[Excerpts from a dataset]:
= Beginning of Section =

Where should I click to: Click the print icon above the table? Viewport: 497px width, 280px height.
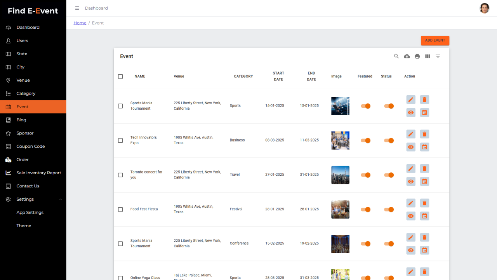click(417, 56)
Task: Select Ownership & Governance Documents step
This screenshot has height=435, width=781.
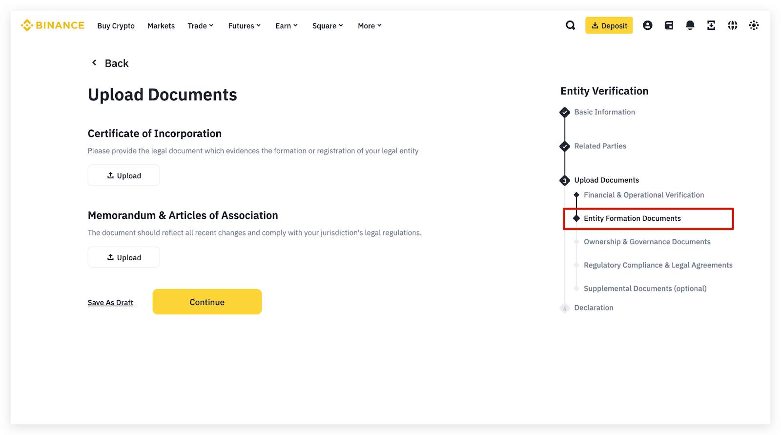Action: click(x=647, y=242)
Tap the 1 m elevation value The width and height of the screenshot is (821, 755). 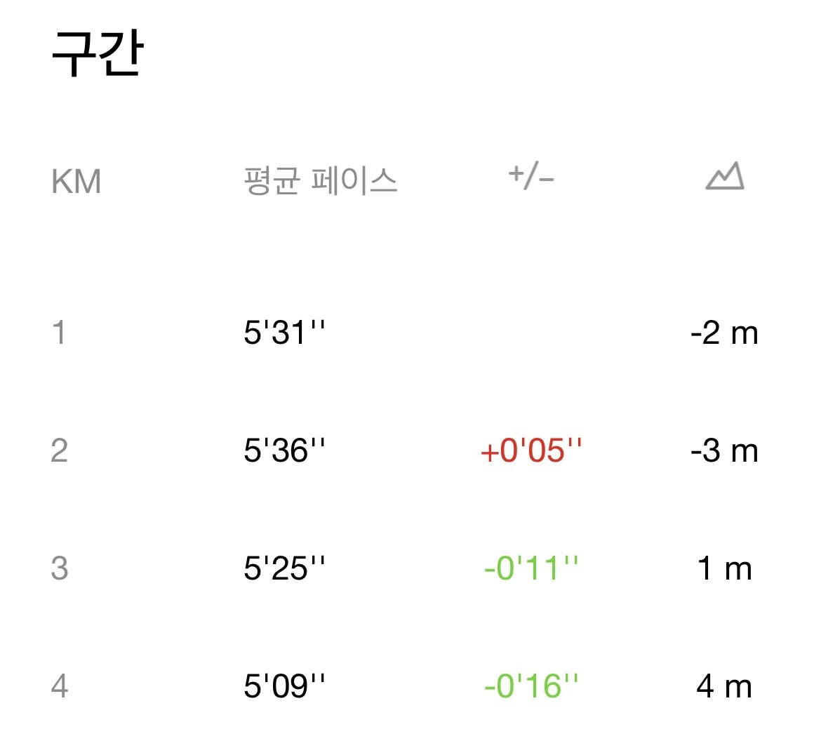725,568
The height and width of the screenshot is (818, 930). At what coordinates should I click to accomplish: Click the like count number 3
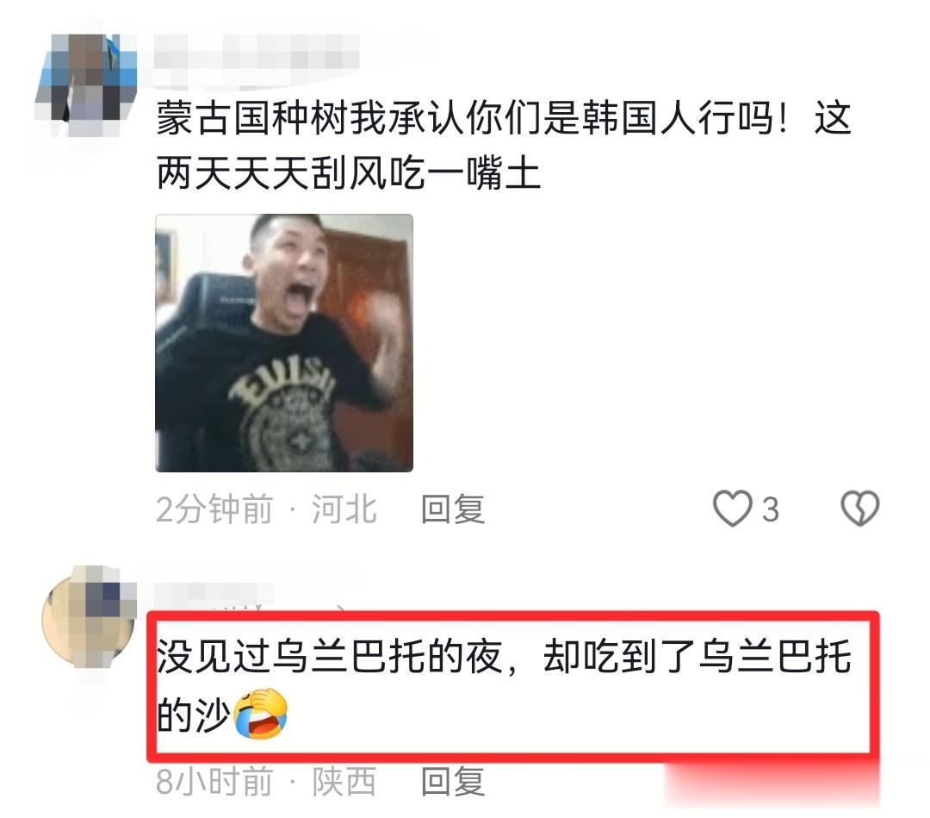click(x=770, y=510)
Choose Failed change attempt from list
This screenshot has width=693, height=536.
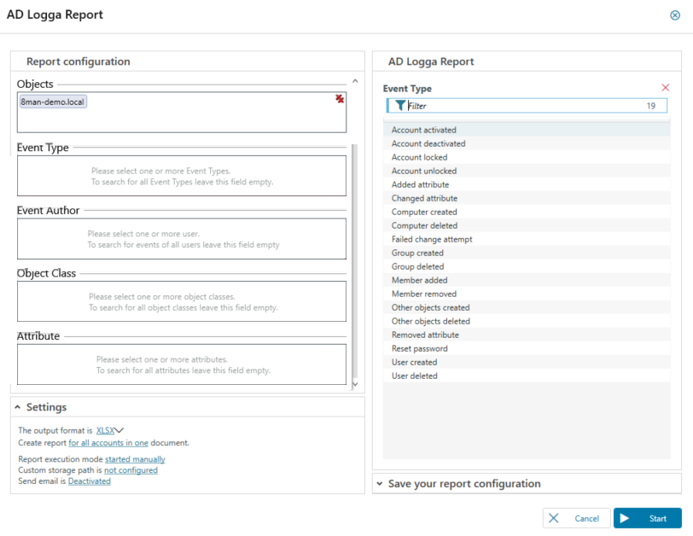tap(431, 239)
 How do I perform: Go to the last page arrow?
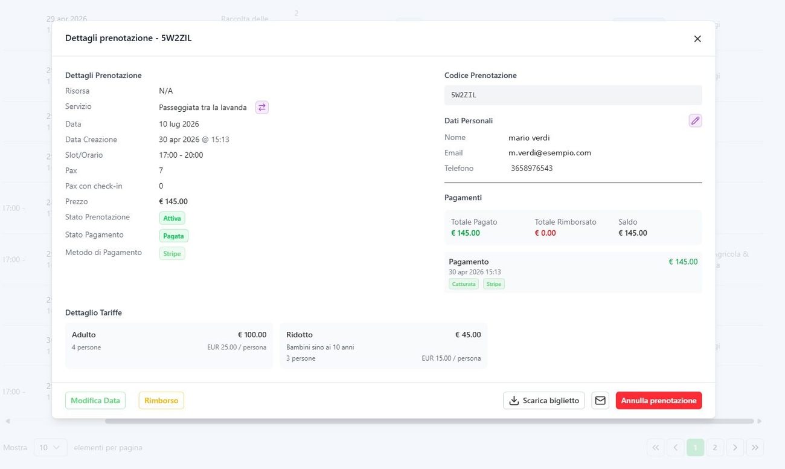tap(755, 448)
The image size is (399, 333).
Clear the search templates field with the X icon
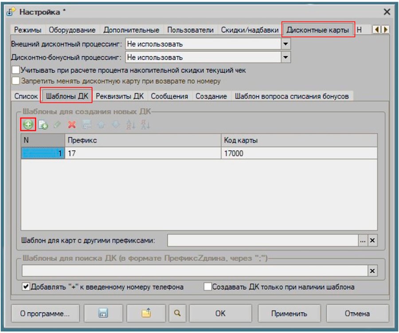pos(372,271)
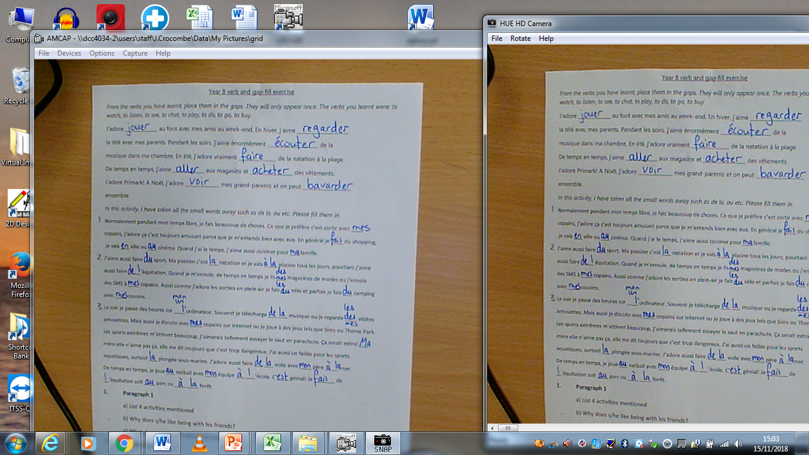Open Mozilla Firefox desktop shortcut
The height and width of the screenshot is (455, 809).
pyautogui.click(x=19, y=270)
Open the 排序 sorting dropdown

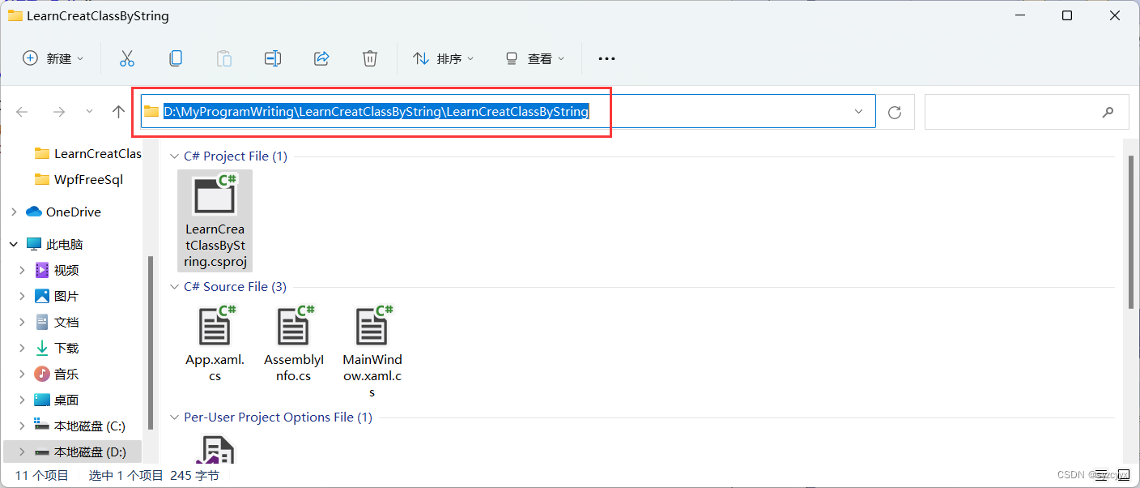443,58
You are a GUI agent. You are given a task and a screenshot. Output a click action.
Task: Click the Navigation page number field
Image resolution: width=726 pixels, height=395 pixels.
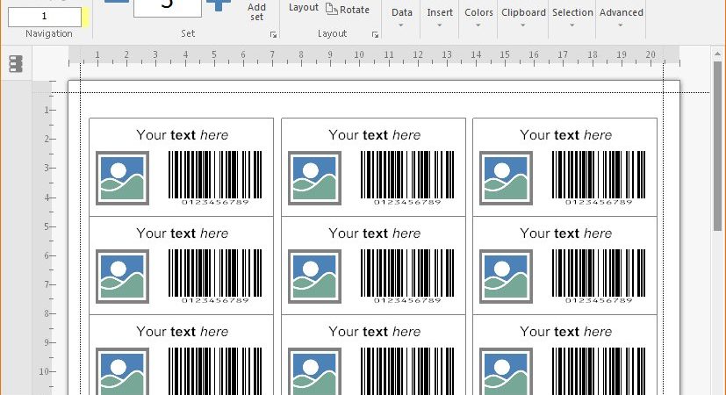[x=45, y=17]
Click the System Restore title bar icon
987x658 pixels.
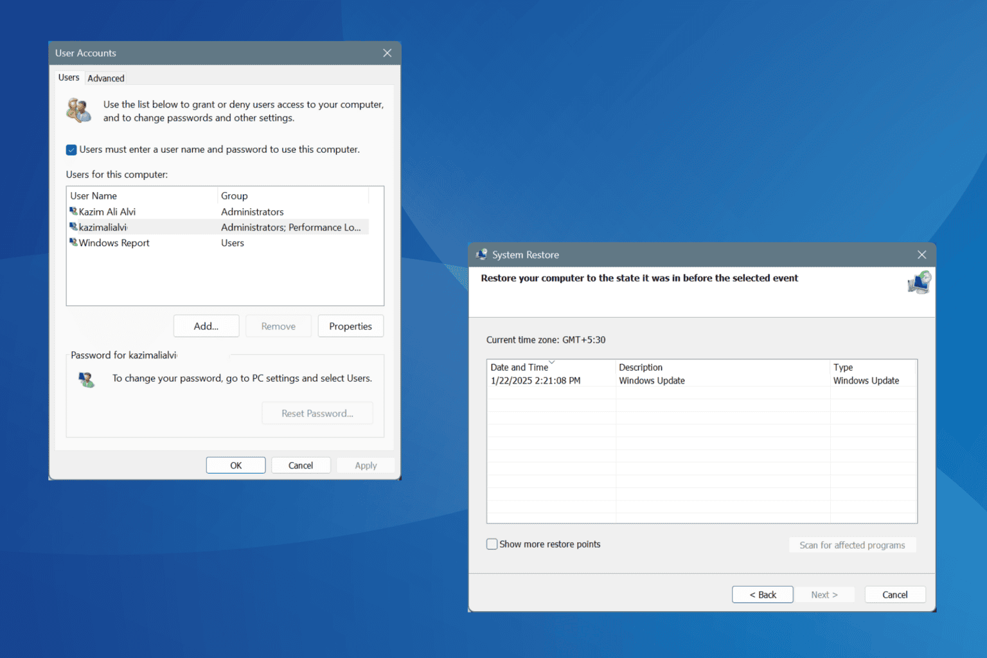coord(481,254)
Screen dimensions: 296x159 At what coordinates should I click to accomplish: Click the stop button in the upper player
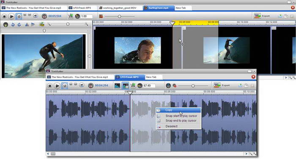click(x=4, y=16)
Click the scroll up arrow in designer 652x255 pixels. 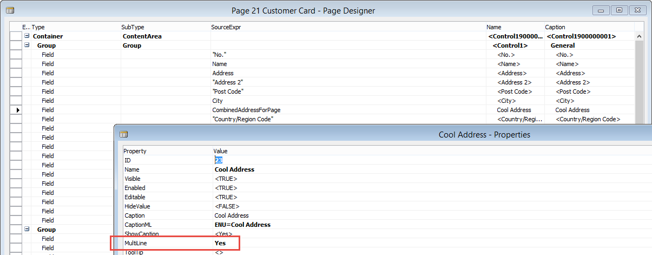coord(639,36)
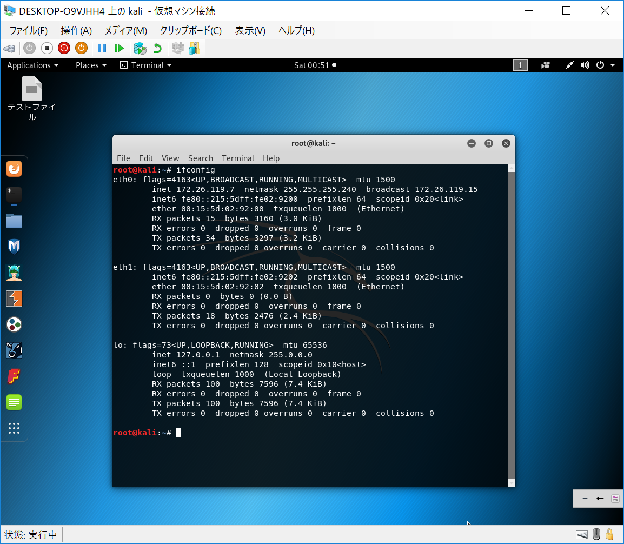The height and width of the screenshot is (544, 624).
Task: Open Firefox from the Kali dock
Action: click(14, 169)
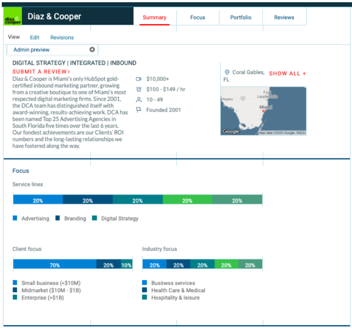
Task: Click the Miami map thumbnail
Action: 263,110
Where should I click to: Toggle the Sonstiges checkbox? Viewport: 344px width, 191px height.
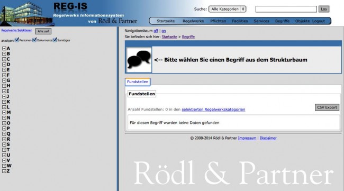55,40
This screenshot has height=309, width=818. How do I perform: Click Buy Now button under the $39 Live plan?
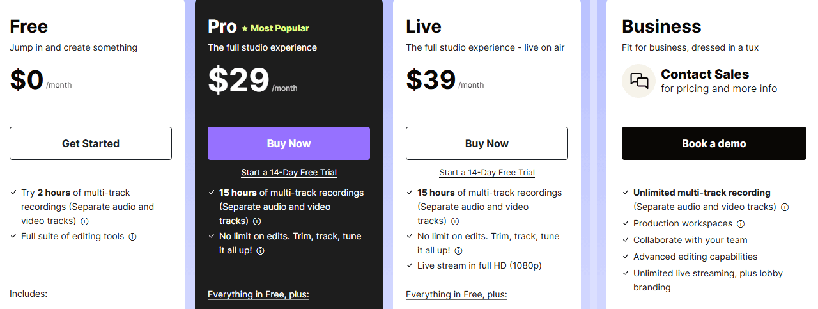point(487,143)
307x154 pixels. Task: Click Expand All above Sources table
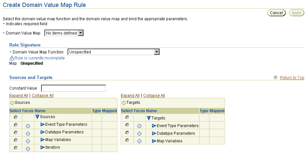click(19, 96)
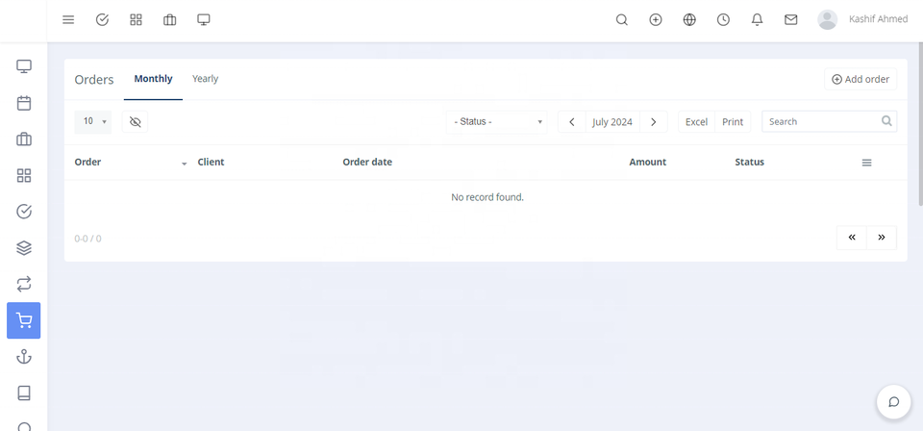Toggle the hamburger sidebar menu

[68, 19]
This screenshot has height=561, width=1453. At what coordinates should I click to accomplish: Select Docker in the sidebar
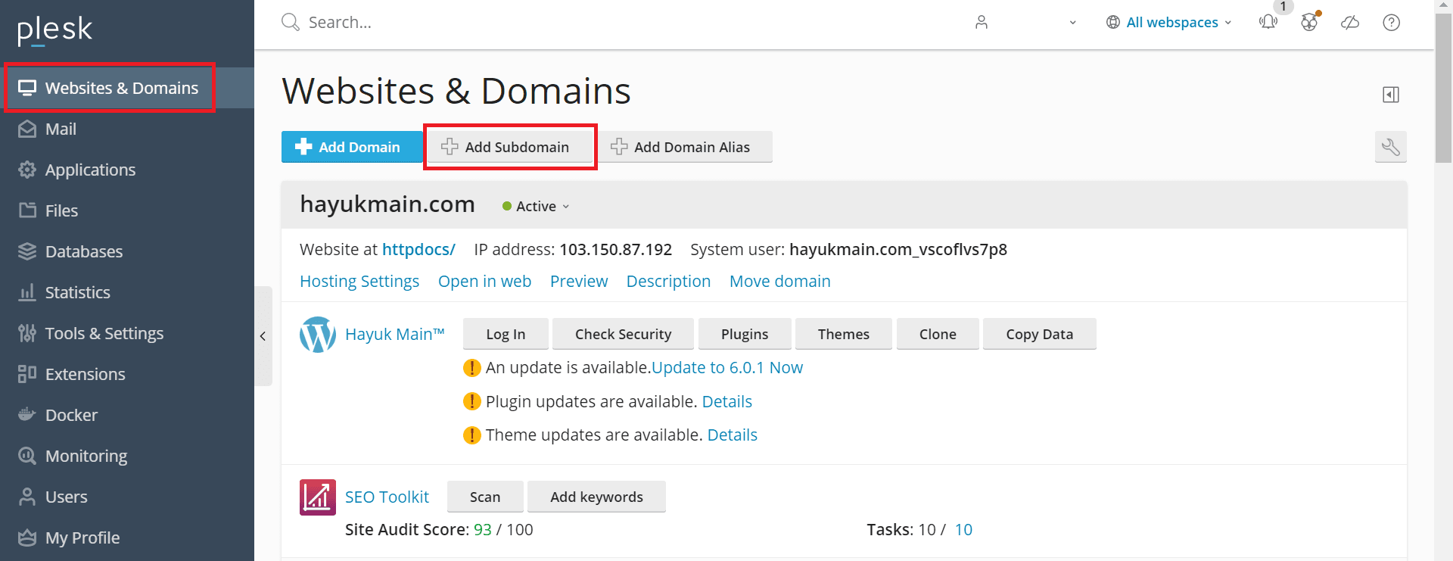(x=71, y=416)
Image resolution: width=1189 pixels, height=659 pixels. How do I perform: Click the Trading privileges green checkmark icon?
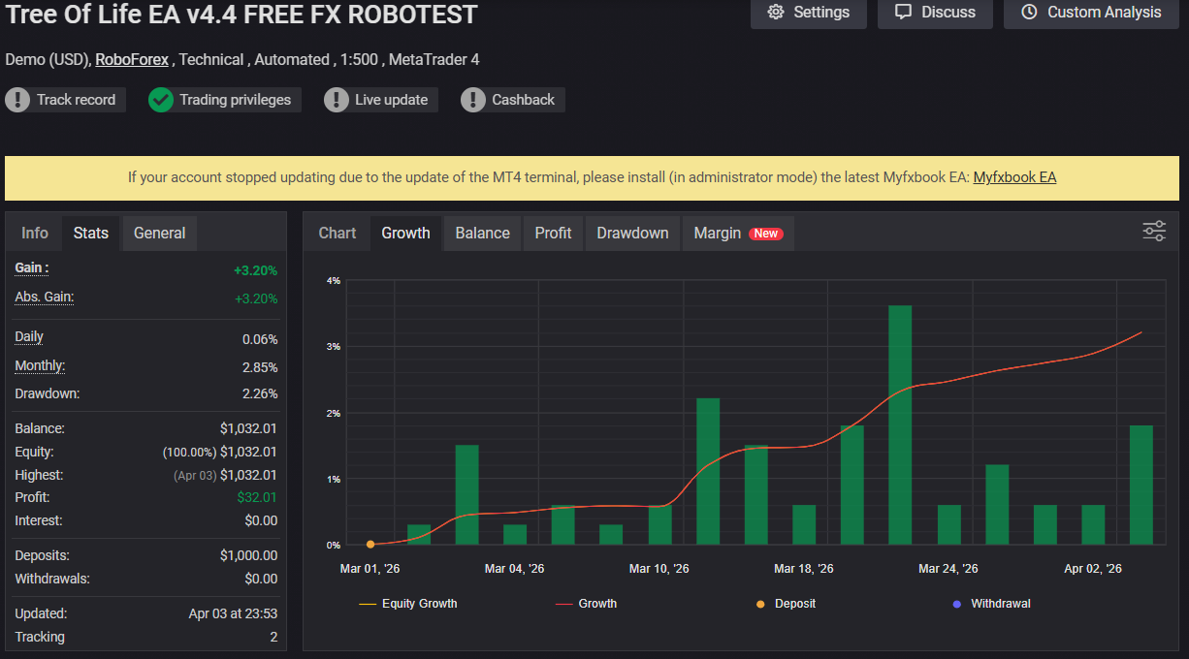[x=161, y=100]
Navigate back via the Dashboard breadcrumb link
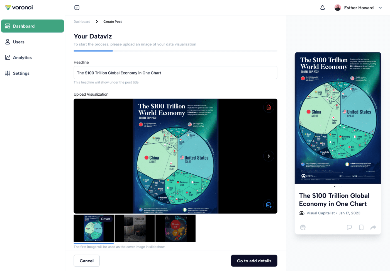Viewport: 390px width, 271px height. 82,21
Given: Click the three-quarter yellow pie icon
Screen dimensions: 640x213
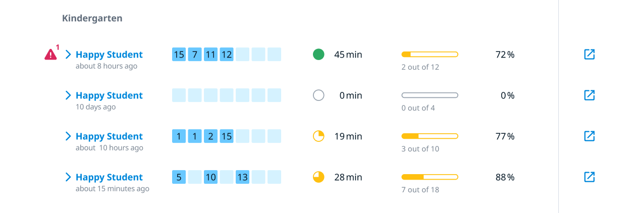Looking at the screenshot, I should pos(318,177).
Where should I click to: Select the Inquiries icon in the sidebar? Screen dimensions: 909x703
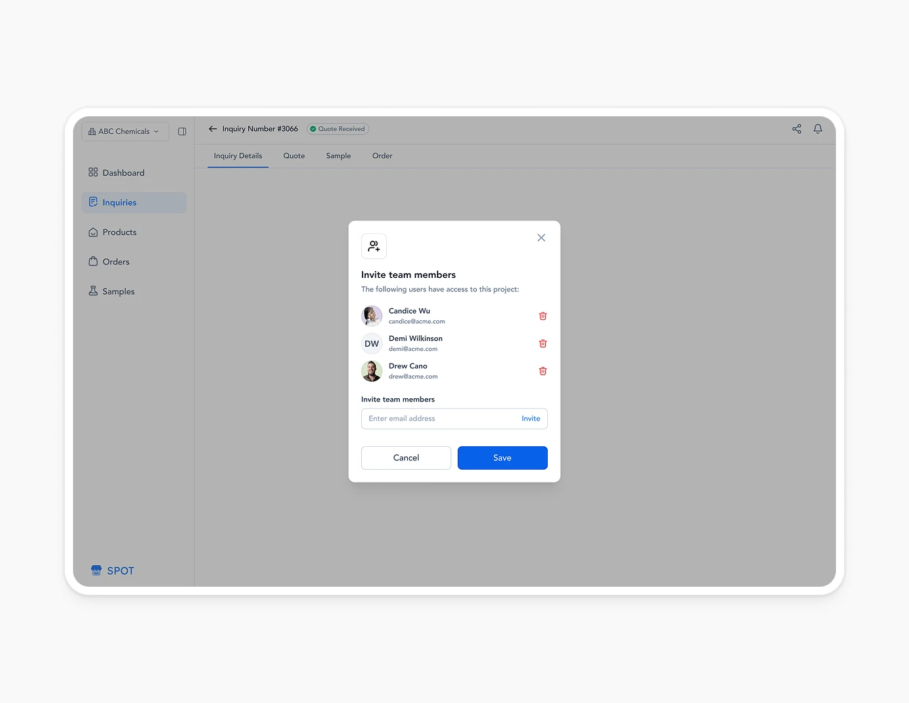pyautogui.click(x=93, y=202)
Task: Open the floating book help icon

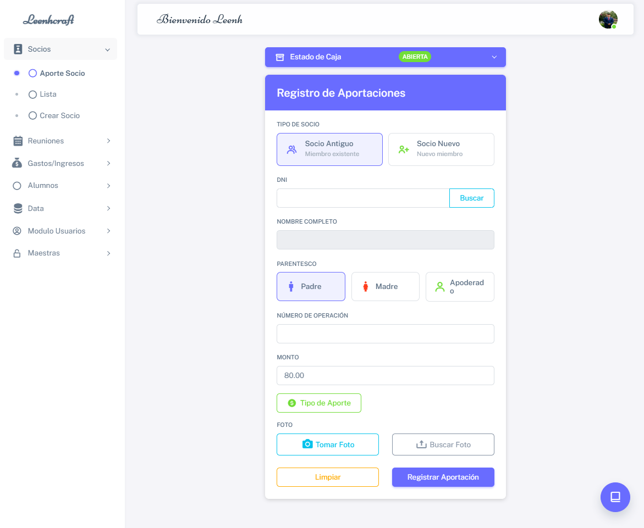Action: (615, 497)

= End of Section =

[Required work]:
Reproduce the lines above, exactly and exclusively, from the line containing "307x154 pixels. Task: Click" down to the last line, both included; pictures are not part of the copy.

[Exercise solution]:
307x154 pixels. Task: Click Expand All above Sources table
click(19, 96)
Toggle the hamburger sidebar menu

[68, 19]
This screenshot has height=561, width=1453. At what coordinates should I click to accomplish: Select Docker in the sidebar
(x=71, y=416)
Image resolution: width=1189 pixels, height=659 pixels. How do I perform: Click the Trading privileges green checkmark icon?
[x=161, y=100]
Navigate back via the Dashboard breadcrumb link
Viewport: 390px width, 271px height. 82,21
Given: Click the three-quarter yellow pie icon
Screen dimensions: 640x213
Looking at the screenshot, I should pos(318,177).
Where should I click to: Select the Inquiries icon in the sidebar? Screen dimensions: 909x703
pyautogui.click(x=93, y=202)
Task: Open the floating book help icon

Action: (615, 497)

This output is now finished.